Keeping Contact Without Social Media

I’ve been through multiple iterations of losing contact with people I’ve met via social media. It’s high time we stop allowing those platforms to hold our relationships hostage. However, that means we must individually do a little work.

I’m not keen on collecting up other peoples’ data without them having a say in it. So, I’m proposing a new practice where I invite those who are mutuals (in more words, they’ve seen me around the Internet and I likely have seen them) to offer me, via any communication method that works to reach me, whatever contact details they’re comfortable sharing with me. If I am in agreement with their assessment of our mutual relationship, I will send back a reply with whatever contact details I am comfortable sharing likewise.

What will I do with the Data?

In a time when data breaches are common, protecting, as an individual, the privacy of others is an important thing. And I think beyond that, it’s important to communicate what I’m going to do with that data, where I will keep it, and so on.

  • I’m running an instance of Monica CRM on my homelab. It’s not accessible outside of my home network, except via my personal Tailscale network. I’m not forwarding any ports to it, nor do I have any domains pointed at it. I plan to start entering whatever details I receive there. I’m choosing this rather than a bog-standard address book because it gives me better tools for keeping track of context - how I know someone, where I first encountered them, and which people our personal Venn diagrams overlap on.

  • For some contacts, I may also keep some or all of your information in the address book that my mobile phone uses. I’m using a self-hosted NextCloud instance as the CardDAV source of truth. This service is accesible from the public Internet, via a reverse proxy, with SSL enforced. My mobile phone is secured with a PIN. It does not have any other auth methods set up - neither my face nor my fingerprints can be used to unlock it. I rarely travel by air, train, bus, or boat, but if I did, I would turn it off before going through security checkpoints (where feasible). As of the writing of this post, my phone is running Android 14 with Knox 3.10. My primary notebook (runs Pop!OS) is encrypted and I don’t generally reuse passwords. I do use hardware keys as a second factor whenever the option is available.

  • As a rule, I don’t give out other peoples’ personal information. If someone wishes to reach someone else and asks me to mediate, I send the requestor’s information to the person they’re trying to contact, and let the recipient choose whether to respond.

  • I’m not an IT security pro, nor do I even work in the IT field. Just about all of the knowledge I have regarding security was self-acquired. There are very likely holes in that knowledge, and my personal security practices are likely not perfect, but they’re certainly better than most non-IT-pros and perhaps even better than some IT pros who don’t specialize in security.

Which Contact Methods Work?

As of the writing of this post, I can be reached via the following methods. Note that for these, I am not going to put down my specific username, just the method. Either you will have seen me post about usernames on social media or you know me well enough to guess what they might be. Please introduce yourself in a way that I will be able to recognize you at the start - and don’t just say ‘hello’.

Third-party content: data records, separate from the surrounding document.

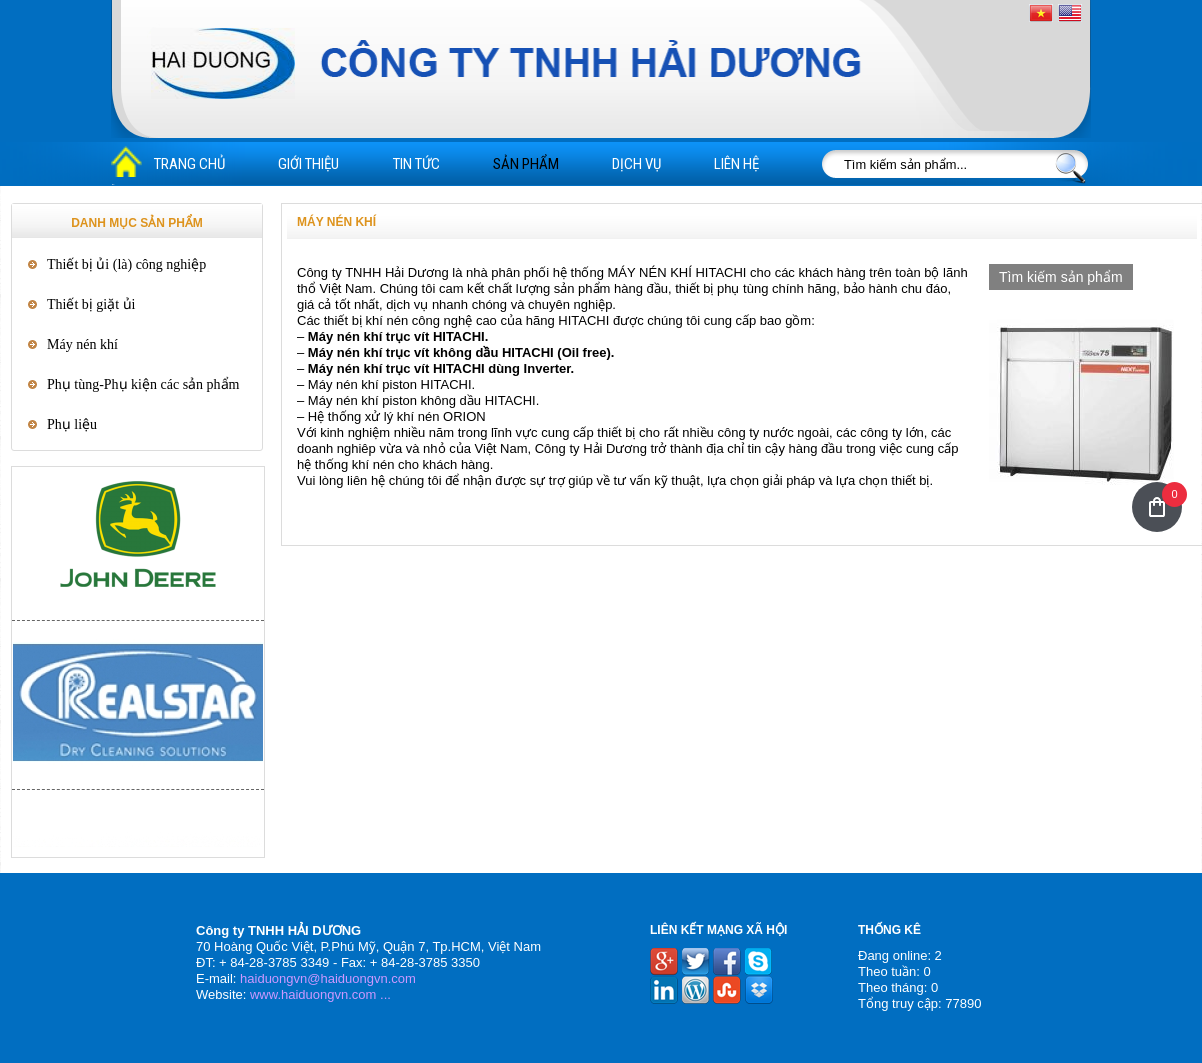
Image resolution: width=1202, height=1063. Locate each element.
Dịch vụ (636, 164)
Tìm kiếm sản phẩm (1061, 277)
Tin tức (416, 164)
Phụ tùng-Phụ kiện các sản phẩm (143, 384)
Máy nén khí (82, 344)
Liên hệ (736, 164)
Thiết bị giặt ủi (91, 304)
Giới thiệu (308, 164)
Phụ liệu (72, 424)
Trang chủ (189, 164)
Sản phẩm (526, 164)
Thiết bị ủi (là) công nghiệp (126, 264)
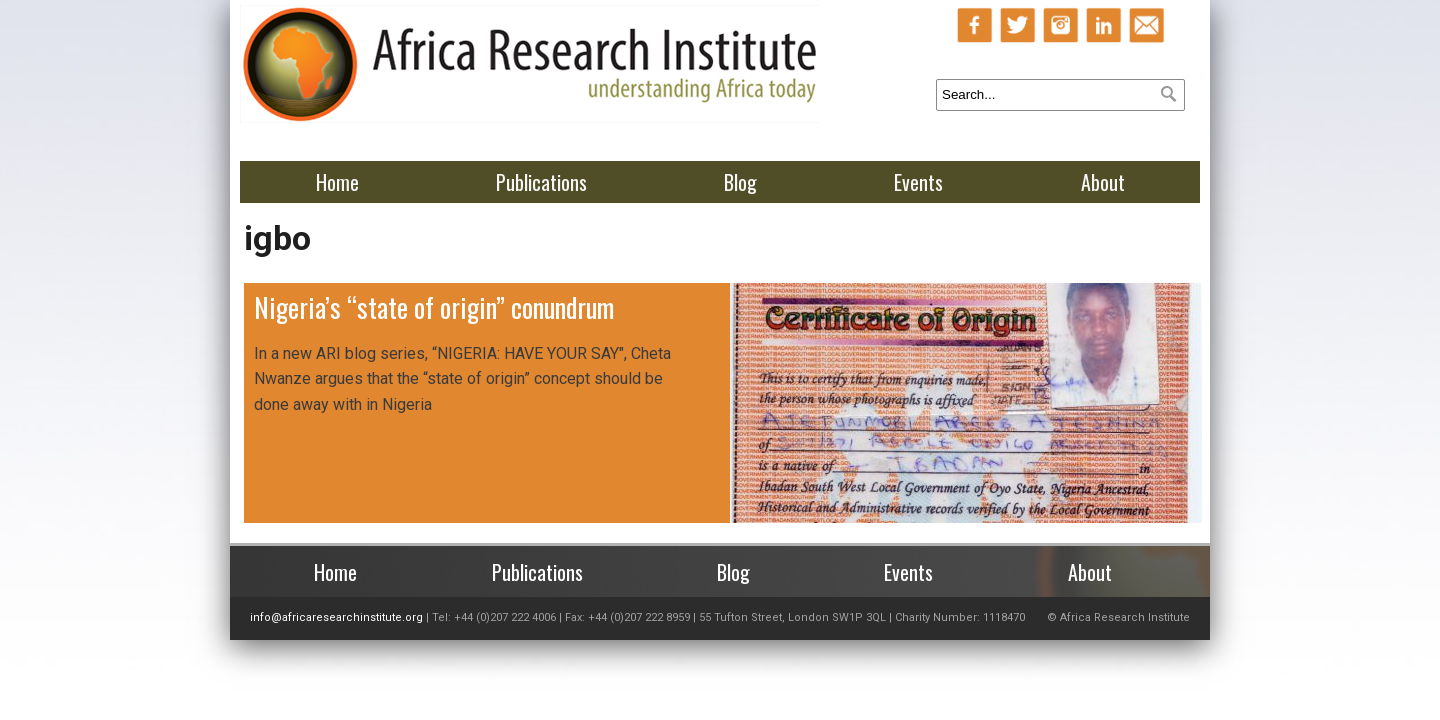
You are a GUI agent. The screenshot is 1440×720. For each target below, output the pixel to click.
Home (337, 182)
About (1103, 182)
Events (918, 182)
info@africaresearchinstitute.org (336, 617)
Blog (740, 182)
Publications (541, 182)
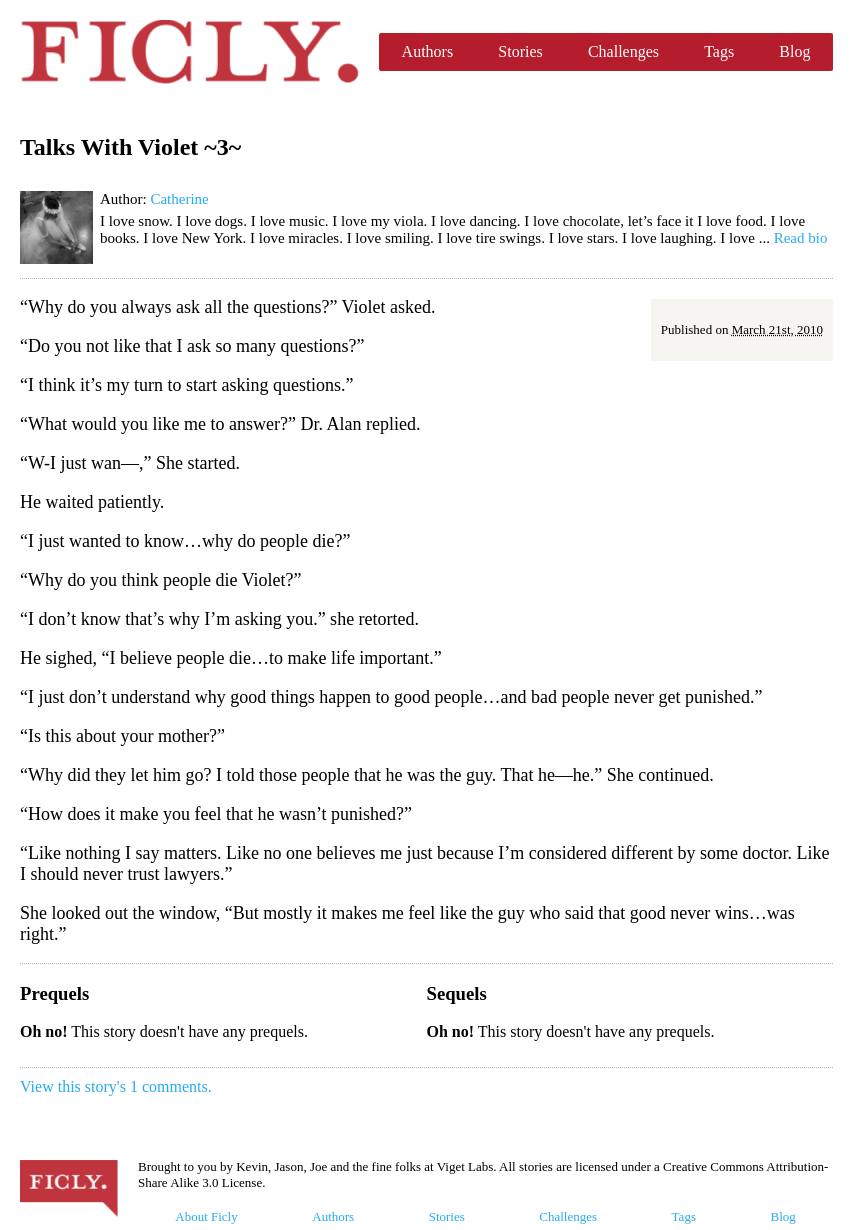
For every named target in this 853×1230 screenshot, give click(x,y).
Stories (520, 51)
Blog (794, 51)
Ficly (189, 52)
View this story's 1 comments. (116, 1086)
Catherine (179, 199)
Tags (719, 51)
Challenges (623, 51)
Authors (428, 51)
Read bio (801, 238)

  • Email (PGP capable if sent to my domain, see my “About” page)
  • Federated/AP direct message
  • XMPP
  • Matrix
  • Signal
  • Discord
  • Snail Mail
  • Delta Chat
  • Veilid Chat
  • SMS to the mobile phone number I’ve had since 2001-ish
  • LinkedIn (this is a last, last resort. Please don’t make me visit that site.)

In the event that you only know about less-secure ways to reach me and would like to use a more-secure way, you could ask first via that less-secure method to connect on a more-secure channel. That could include using two less-secure methods to pass verifications.

If you know me in the meat-space, you can also ask to connect in person, as long as the travel required to do that is feasible for both of us. I have the resources to travel about 60 miles from where I live.

Do any contact methods definitely not work?

I killed all of my Twitter accounts. You can’t reach me there any longer. You should not try Facebook, Instagram, Pinterest, or Tumblr. I don’t look at them. I never had accounts at WhatsApp, Telegram, SnapChat, etc. There are a few old email addresses (Yahoo Mail, for example) that I no longer use and do not log into, ever.